Project Details
Calling copy number variations from single-cell multiomic data to understand cancer evolution
Applicant
Professorin Dr. Maria Colomé-Tatché
Subject Area
Bioinformatics and Theoretical Biology
Term
since 2024
Project identifier
Deutsche Forschungsgemeinschaft (DFG) - Project number 553739126
Aneuploidy and copy number variations (CNVs) are known to be associated with many diseases, particularly cancer. Despite its clinical relevance, the role of aneuploidy in tumorigenesis and the impact of CNV heterogeneity on tumor fitness remain poorly understood. This knowledge gap calls for the development of advanced techniques to comprehensively investigate aneuploidy and CNVs at the single cell level. Multiple layers of genomic information can be measured using single cell sequencing technologies. One of the most recently developed techniques is single cell multiome sequencing, where the gene expression and the chromatin state of the same single cell are interrogated. My group has recently developed a computational method to call single cell CNVs from single cell open chromatin data (scATAC-seq). We have shown how our method robustly identifies the copy number states of the genome, compared to a ground truth obtained using whole genome DNA sequencing. In this proposal, our aim is to leverage the power of single cell multiome data to integrate genomic, transcriptomic, and epigenomic information to comprehensively study CNVs at the single cell level and shed light on the mechanisms of gene regulation in aneuploid cells. We will begin by comprehensively benchmarking existing CNV calling methods that use single cell RNA sequencing (scRNA-seq) data, and determine their performance. This benchmarking study will be a valuable resource for the community and in turn it will inform us about the best strategy to call CNVs from expression data. We will then focus on the development of novel methods to call CNVs from single cell multiome data, harnessing the complementary insights offered by both scRNA- seq and scATAC-seq. Finally, we will apply the developed methods to single cell multiome data from chromosomally unstable cancers, which will be produced as part of the project.

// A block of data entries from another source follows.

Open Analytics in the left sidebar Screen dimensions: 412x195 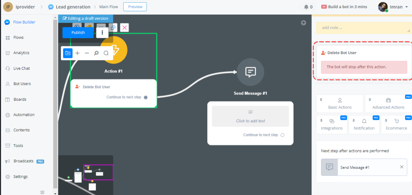point(21,53)
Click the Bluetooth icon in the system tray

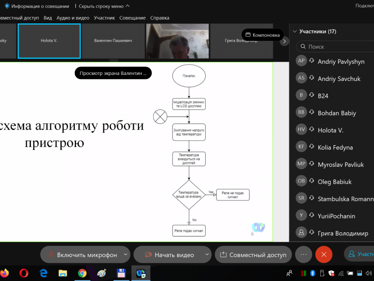313,273
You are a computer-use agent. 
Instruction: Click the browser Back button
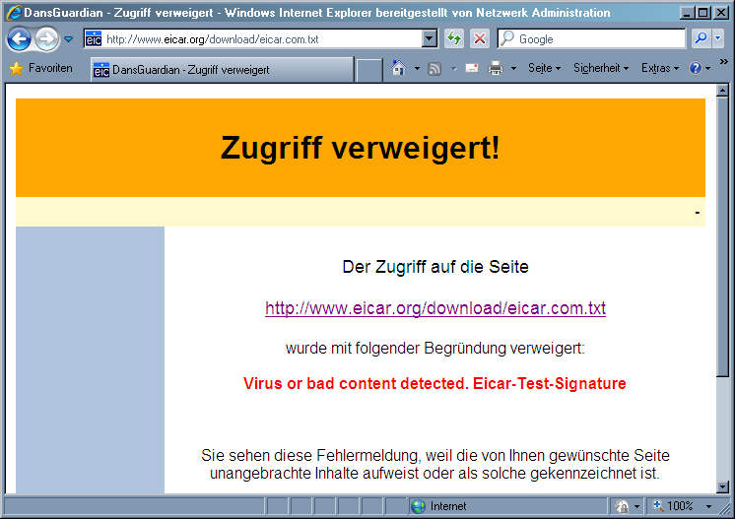[x=19, y=39]
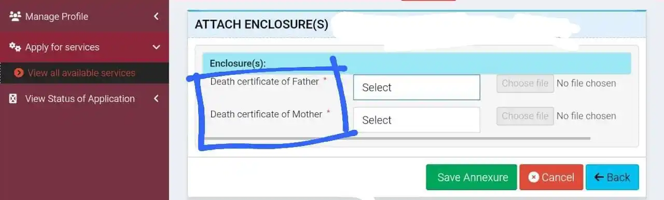
Task: Expand Manage Profile chevron arrow
Action: pyautogui.click(x=156, y=16)
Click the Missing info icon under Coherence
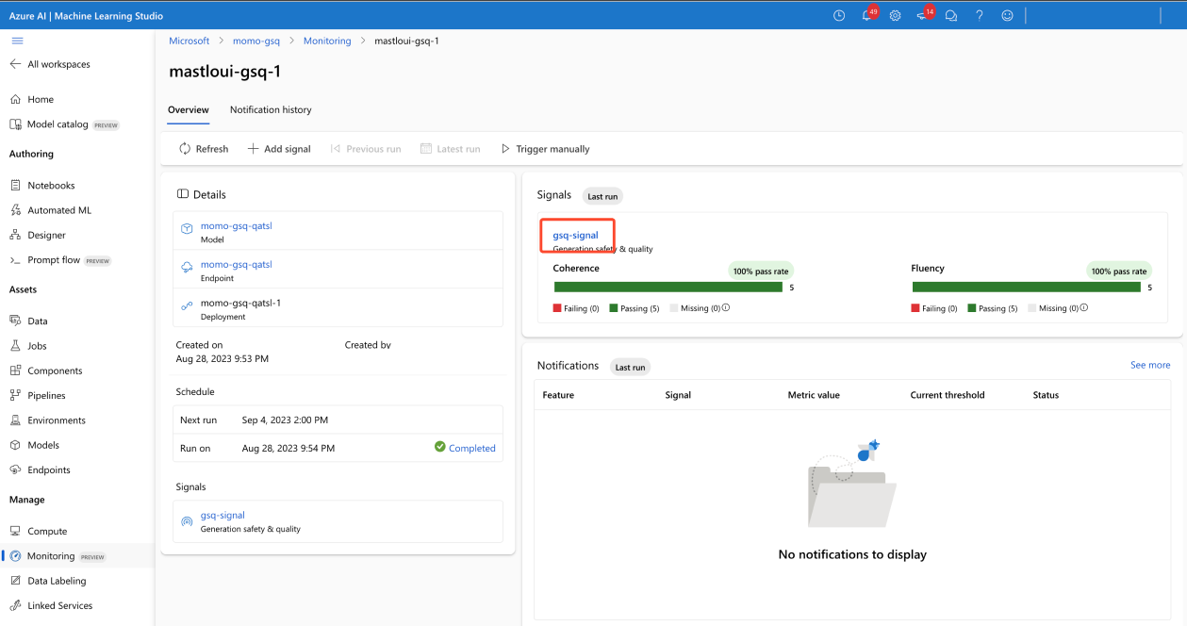Image resolution: width=1187 pixels, height=626 pixels. (726, 308)
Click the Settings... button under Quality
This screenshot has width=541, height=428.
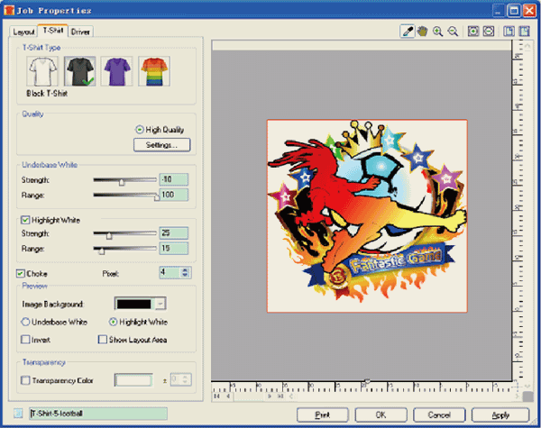point(162,144)
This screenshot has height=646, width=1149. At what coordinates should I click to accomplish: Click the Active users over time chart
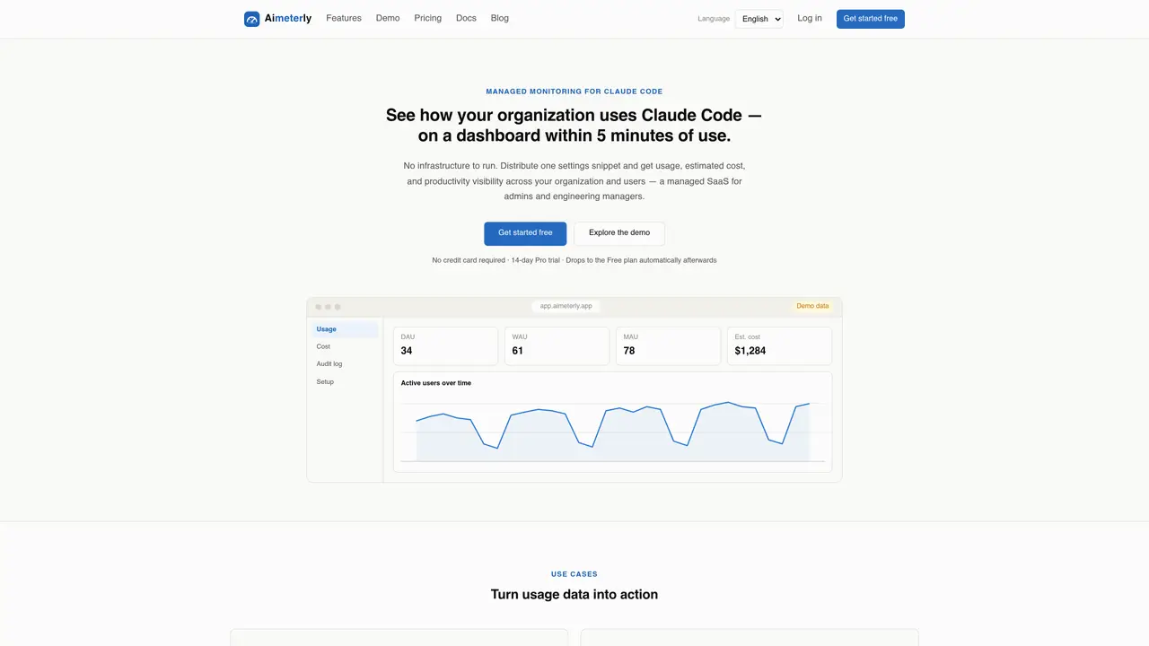pos(612,422)
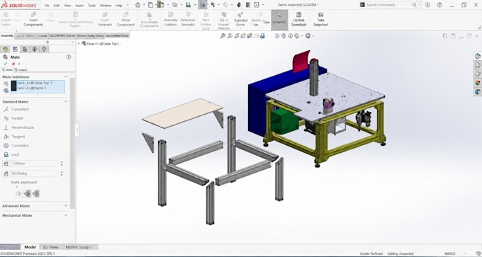Click the 1.00mm distance input field
The width and height of the screenshot is (482, 257).
35,164
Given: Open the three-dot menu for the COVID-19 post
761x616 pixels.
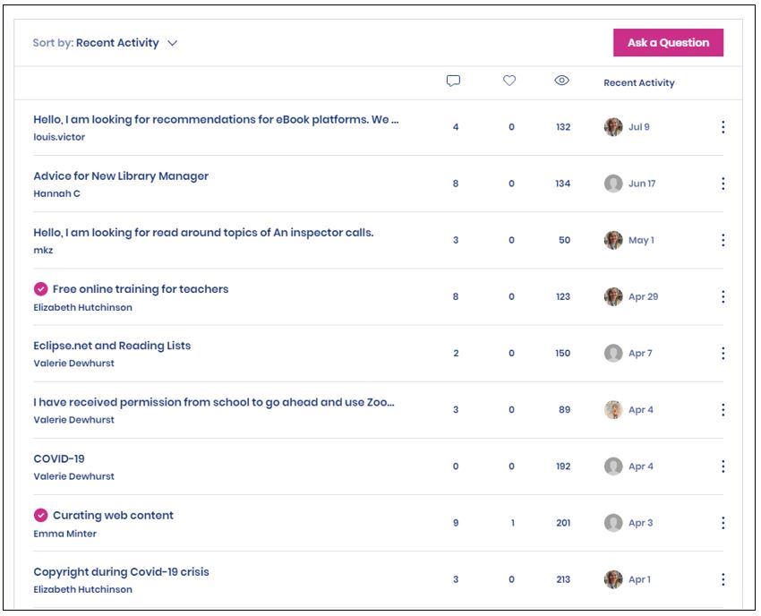Looking at the screenshot, I should coord(723,466).
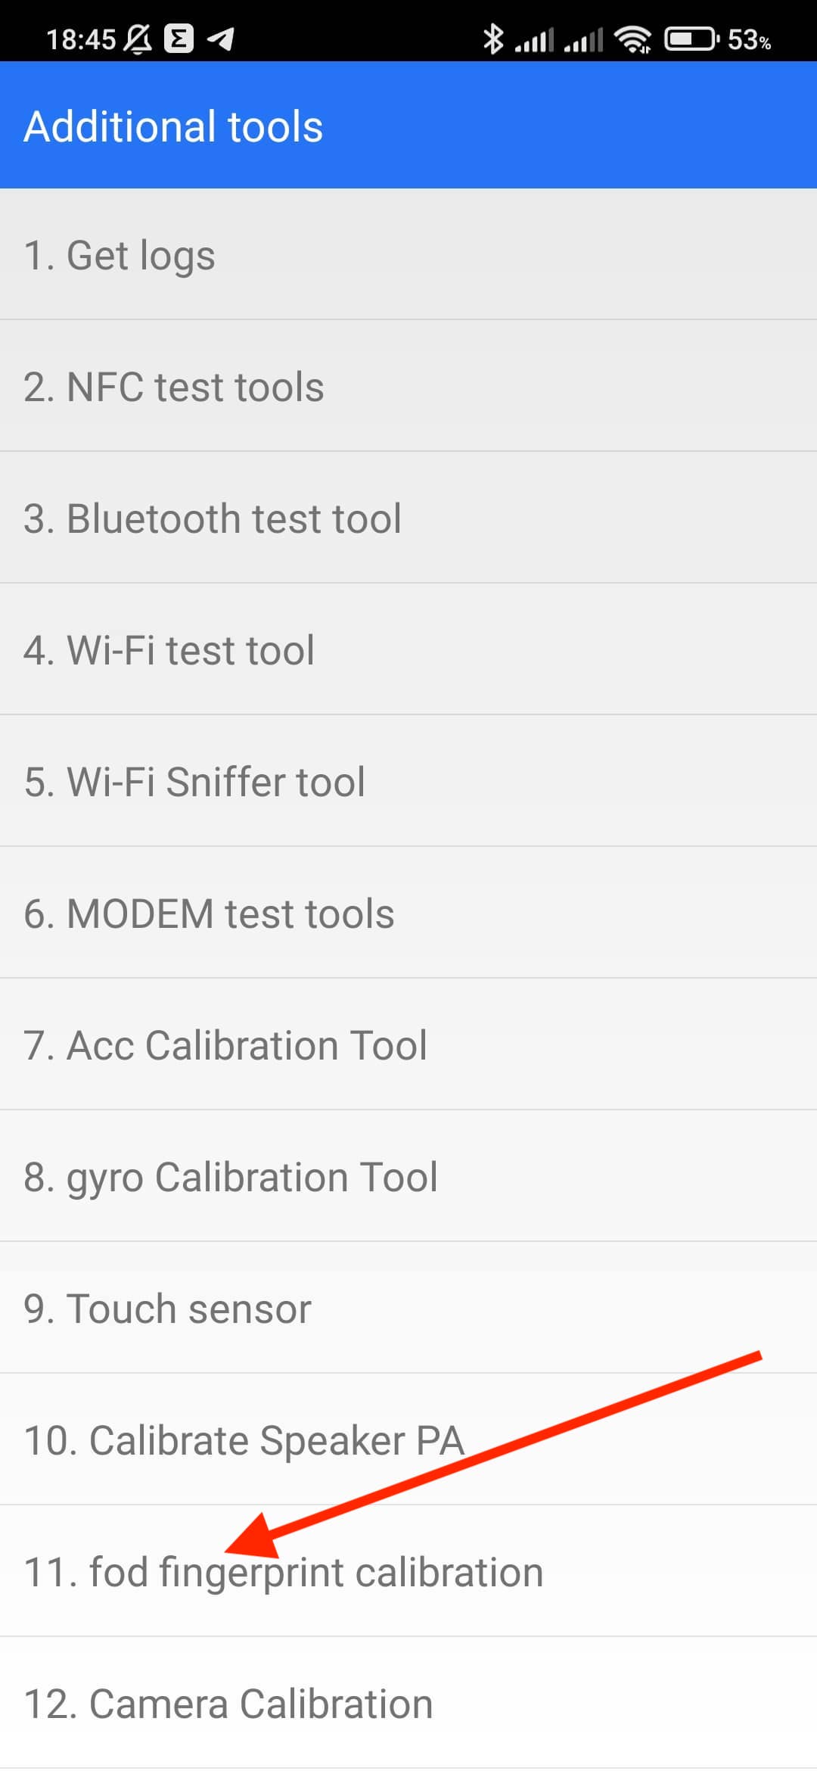Launch the Bluetooth test tool
This screenshot has width=817, height=1771.
pyautogui.click(x=409, y=518)
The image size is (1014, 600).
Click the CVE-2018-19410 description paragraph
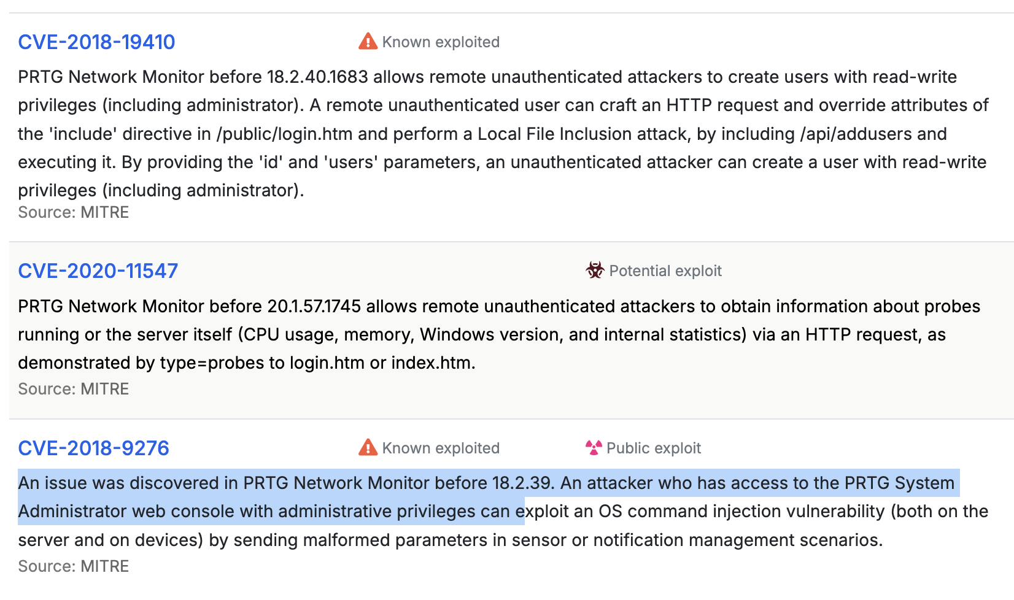click(x=503, y=134)
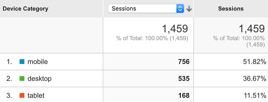This screenshot has width=268, height=102.
Task: Click the sort descending arrow icon
Action: click(x=189, y=9)
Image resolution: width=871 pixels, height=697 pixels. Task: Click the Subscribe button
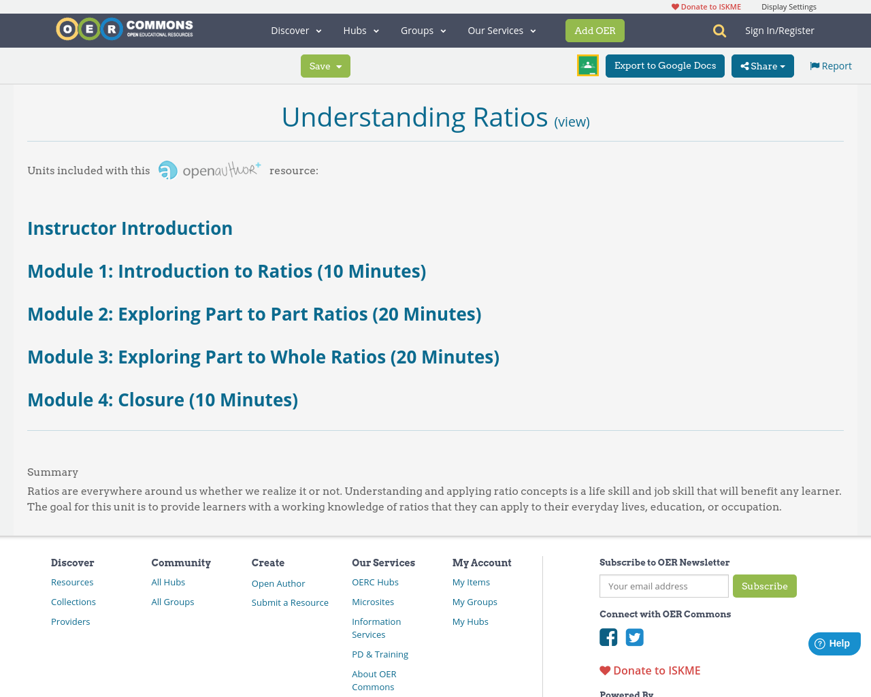[764, 585]
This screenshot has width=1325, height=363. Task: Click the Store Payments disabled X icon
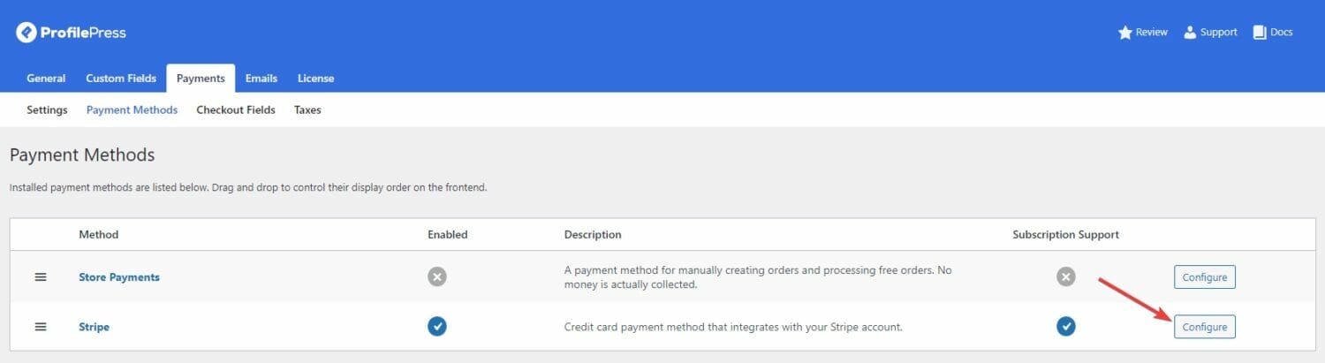pyautogui.click(x=437, y=277)
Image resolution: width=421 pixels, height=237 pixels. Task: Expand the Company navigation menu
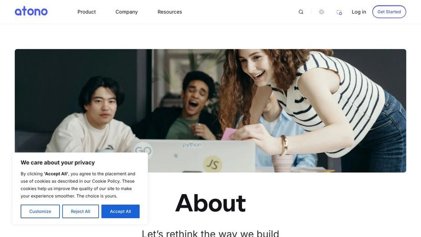(127, 12)
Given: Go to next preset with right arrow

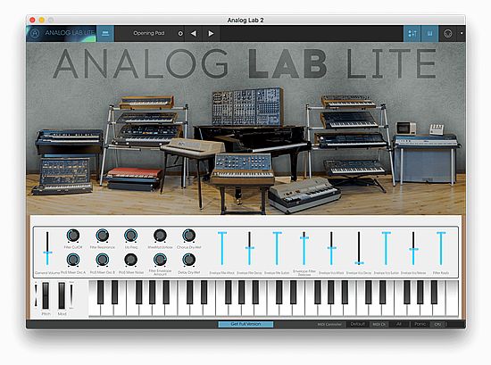Looking at the screenshot, I should pyautogui.click(x=211, y=33).
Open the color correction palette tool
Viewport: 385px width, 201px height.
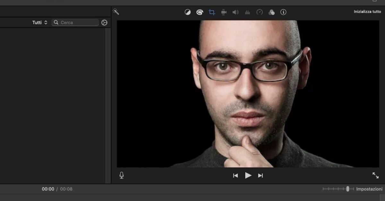200,12
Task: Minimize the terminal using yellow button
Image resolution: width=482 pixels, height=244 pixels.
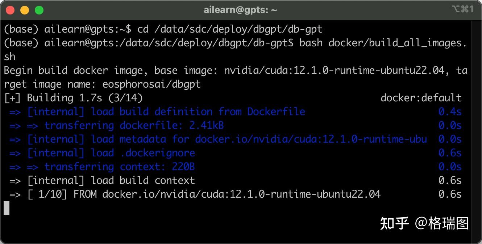Action: [x=25, y=10]
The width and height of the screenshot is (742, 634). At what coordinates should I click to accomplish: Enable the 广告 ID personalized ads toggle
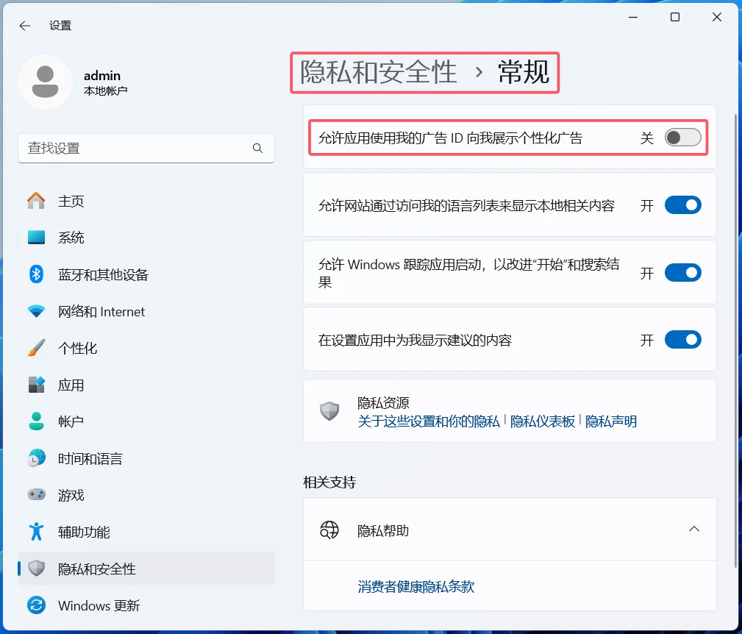[682, 138]
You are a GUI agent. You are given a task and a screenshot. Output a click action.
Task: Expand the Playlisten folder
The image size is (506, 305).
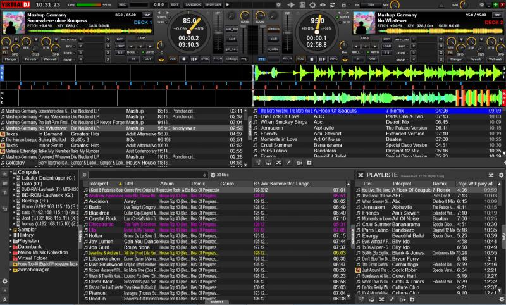(9, 241)
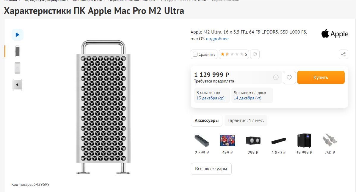Open the 13 декабря store pickup link
The height and width of the screenshot is (192, 356).
click(x=210, y=98)
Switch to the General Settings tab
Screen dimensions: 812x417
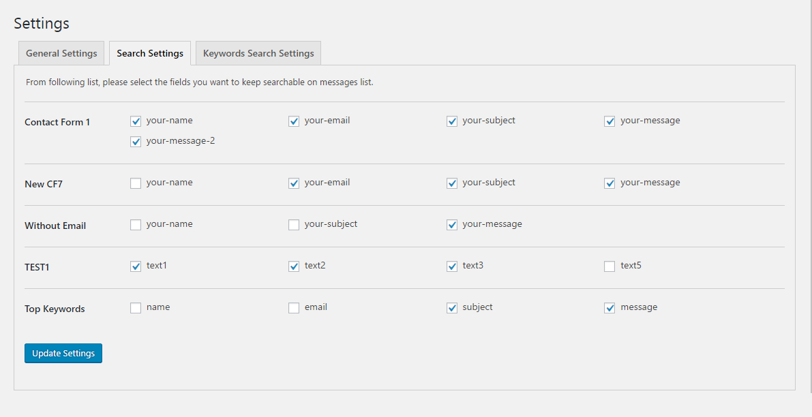pyautogui.click(x=61, y=53)
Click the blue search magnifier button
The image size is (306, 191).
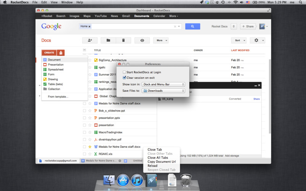[x=192, y=26]
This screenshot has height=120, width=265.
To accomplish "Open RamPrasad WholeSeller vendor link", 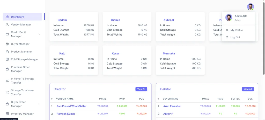I will click(71, 106).
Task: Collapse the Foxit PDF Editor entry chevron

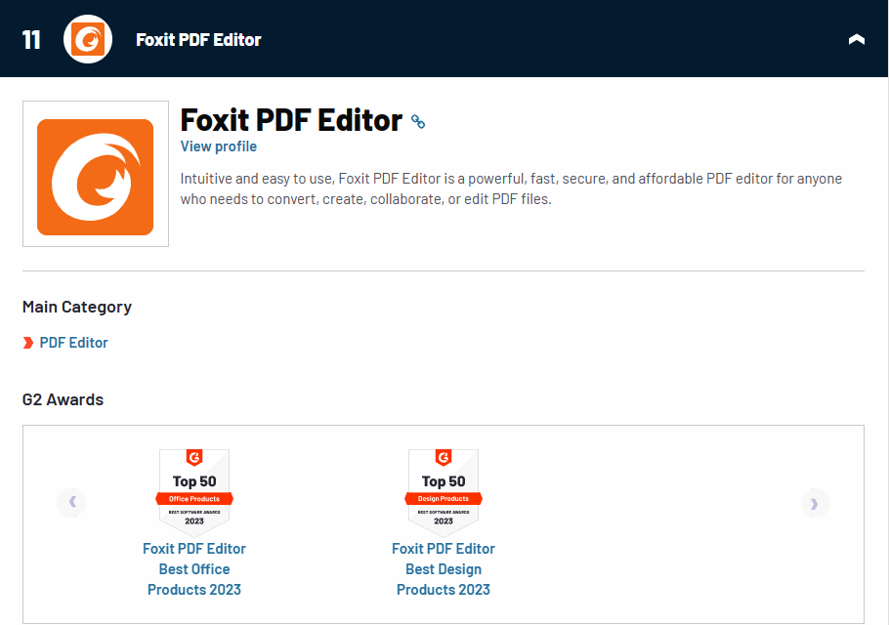Action: pyautogui.click(x=856, y=39)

Applying the newly developed methods to these datasets, we will unravel the intricate relationship between expression, chromatin accessibility, and copy number variations during tumor evolution and response to treatment. This project will provide a robust computational framework to investigate single-cell CNV heterogeneity from multiome data. The proposed research will significantly advance our understanding of the role of aneuploidy in disease, and the computational methods developed will have far-reaching applications in the oncology field and beyond.
DFG Programme
Research Grants